Canada’s chief public health officer Dr. Theresa Tam said Friday that mask-wearing is still highly recommended, even when it is no longer mandated by local authorities.
“We’re in a period of uncertainty where the virus is still undergoing evolution,” Tam said.
How are employers faring?
Organizations that represent business, such as the Retail Council of Canada and Restaurants Canada, have largely lauded the move away from mask mandates, saying it will boost profits for embattled businesses carrying COVID-19 debt.
Annie Dormuth, provincial director for Western Canada with the Canadian Federation of Independent Business, told Global News that only 35 per cent of small businesses in B.C. are back to their pre-pandemic sales numbers, and that the average small business in B.C. carries about $200,000 of debt, thanks to COVID-19.
Steve Mascarin, owner and operator of a number of dental clinics in the Greater Toronto Area, welcomes the loosening restrictions, saying it will make his patrons feel safer.
Talking about the challenges his business faced during the pandemic, Mascarin said: “We had a lot of our regular patients that just didn’t show up at all, or they would cancel because they were so scared. Not because they didn’t want to follow the rules with the vaccine or the masks — but they were just scared to go out.”
Mascarin thinks that the removal of mask mandates will create a more welcoming environment for patients, and help them get over COVID-19 anxiety. He noted that dentist offices are already safe environments because dental professionals were wearing protective equipment even before the pandemic and will continue to do so after.
As for his administrative staff who check patients in and out, he will likely not enforce a mask mandate, nor will he for his patients.
Two-year pandemic milestone leaves many questions still unanswered
“If the powers that be say that it’s OK not to wear masks, I think they’re going to feel a lot safer, a lot better,” Mascarin said.
As for employees who feel uncomfortable at work interacting with unmasked patrons, employment lawyer and Hum Law Firm founder Lai King Hum says employers will have to examine their obligations.
“Generally speaking, if the employer complies with what public health directives require, then they will have complied with their obligation to keep the workplace safe.”

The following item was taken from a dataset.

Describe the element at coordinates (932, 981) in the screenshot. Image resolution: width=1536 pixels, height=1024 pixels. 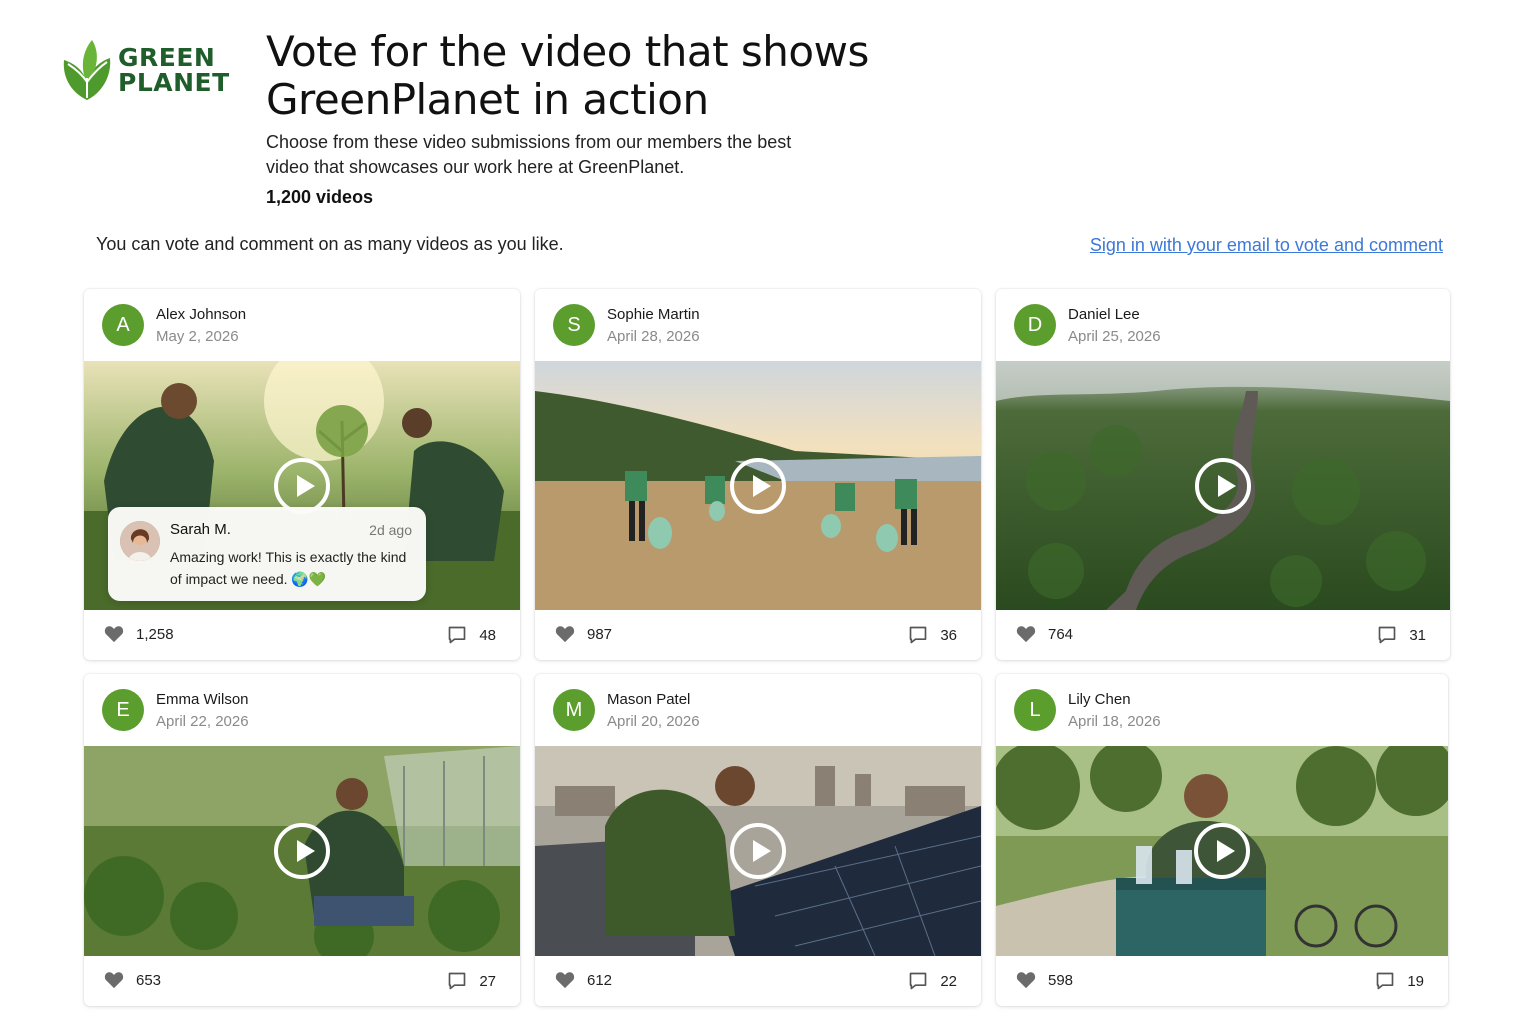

She added that “employers could also mandate safety requirements that are better than what public health [authorities] direct.”
It remains to be seen what the evolution of masking will look like in Canada as the pandemic waxes and wanes. What both the business community and health officials agree on is that Canadians must exercise tolerance during this adjustment period.
To the people who are choosing to shed their mask as mandates expire, Tsang said: “I completely empathize and understand why you don’t want to do it anymore. But it feels like you just need to hold on a little bit longer, and then we’ll all be there together.”